Ms Morano's longevity, she admits, is partly down to genetics - her mother reached 91 and several sisters reached their centenary - and partly, she says, down to a rather unusual diet of three eggs - two raw - each day for more than 90 years.

It was a regime she took up as a young woman, after the doctor diagnosed her with anaemia shortly after World War One.

These days, she has cut down to just two eggs a day, and a few biscuits.

Emma Morano's flat show her as an 18-month-old girl at the turn of the 20th Century and aged 43

It does defy all accepted advice on healthy living, her doctor of 27 years, Carlo Bava, told AFP news agency:

"Emma has always eaten very few vegetables, very little fruit.

"When I met her, she ate three eggs per day, two raw in the morning and then an omelette at noon, and chicken at dinner."

Despite this, he noted, she seems to be "eternal".

There is one other thing Ms Morano credits with her longevity: kicking her husband out in 1938, the year after her baby boy died, aged just six months.

The marriage had never been healthy, according to Ms Morano. She had been in love with a boy killed during World War One and had no interest in marrying someone else.

But, she told La Stampa newspaper in an interview when she was a spritely 112, she was left with little choice.

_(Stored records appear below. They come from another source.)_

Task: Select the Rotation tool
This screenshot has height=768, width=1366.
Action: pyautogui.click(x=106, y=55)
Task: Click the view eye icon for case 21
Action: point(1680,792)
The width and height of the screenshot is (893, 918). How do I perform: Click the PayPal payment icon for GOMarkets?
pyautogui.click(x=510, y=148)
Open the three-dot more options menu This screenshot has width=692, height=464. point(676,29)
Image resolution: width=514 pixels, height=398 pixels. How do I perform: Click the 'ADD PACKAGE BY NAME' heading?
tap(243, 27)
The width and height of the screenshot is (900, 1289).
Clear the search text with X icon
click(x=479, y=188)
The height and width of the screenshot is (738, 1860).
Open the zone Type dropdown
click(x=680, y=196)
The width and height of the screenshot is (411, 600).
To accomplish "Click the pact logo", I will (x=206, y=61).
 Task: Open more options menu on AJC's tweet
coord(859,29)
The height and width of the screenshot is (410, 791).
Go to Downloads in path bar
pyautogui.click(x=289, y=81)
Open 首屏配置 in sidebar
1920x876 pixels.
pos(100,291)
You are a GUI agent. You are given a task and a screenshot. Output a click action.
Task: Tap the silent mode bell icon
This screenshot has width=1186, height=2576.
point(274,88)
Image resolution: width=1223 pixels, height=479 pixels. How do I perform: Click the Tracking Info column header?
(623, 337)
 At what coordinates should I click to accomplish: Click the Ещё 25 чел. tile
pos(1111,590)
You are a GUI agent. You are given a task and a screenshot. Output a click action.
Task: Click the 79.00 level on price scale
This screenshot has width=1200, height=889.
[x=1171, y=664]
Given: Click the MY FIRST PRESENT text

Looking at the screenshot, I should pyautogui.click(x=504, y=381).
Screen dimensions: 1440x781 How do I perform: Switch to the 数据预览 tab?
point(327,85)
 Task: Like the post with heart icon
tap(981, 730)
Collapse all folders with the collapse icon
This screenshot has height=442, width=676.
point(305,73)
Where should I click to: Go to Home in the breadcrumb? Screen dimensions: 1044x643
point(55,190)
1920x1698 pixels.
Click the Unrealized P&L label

"He told me: 'If you're lucky you marry me, or I'll kill you'. I was 26 years old. I got married. "

Eventually, it became too much. Though she kicked him out they remained married until he died in 1978. Ms Morano, who worked until she was 75, chose never to marry again.

"I didn't want to be dominated by anyone," she told the New York Times.

It is this determination which has inspired a special musical performance, telling the story of her life in prose and dance. The show was being performed in the northern Italian town of Verbania, her home for the majority of her long life.

The play, the writers say, "represents the feminine courage which rebelled against domestic violence".

Ms Morano herself has not left her two-room flat for 20 years but she was surrounded by well-wishers on Tuesday who took part in her birthday celebrations.

Among them was Mr Bava, who is starting to feel the pressure, a bit like "the keeper of the Tower of Pisa".

"The day it topples over, someone will be held responsible," he told AFP. "When Emma dies, people will hold me accountable."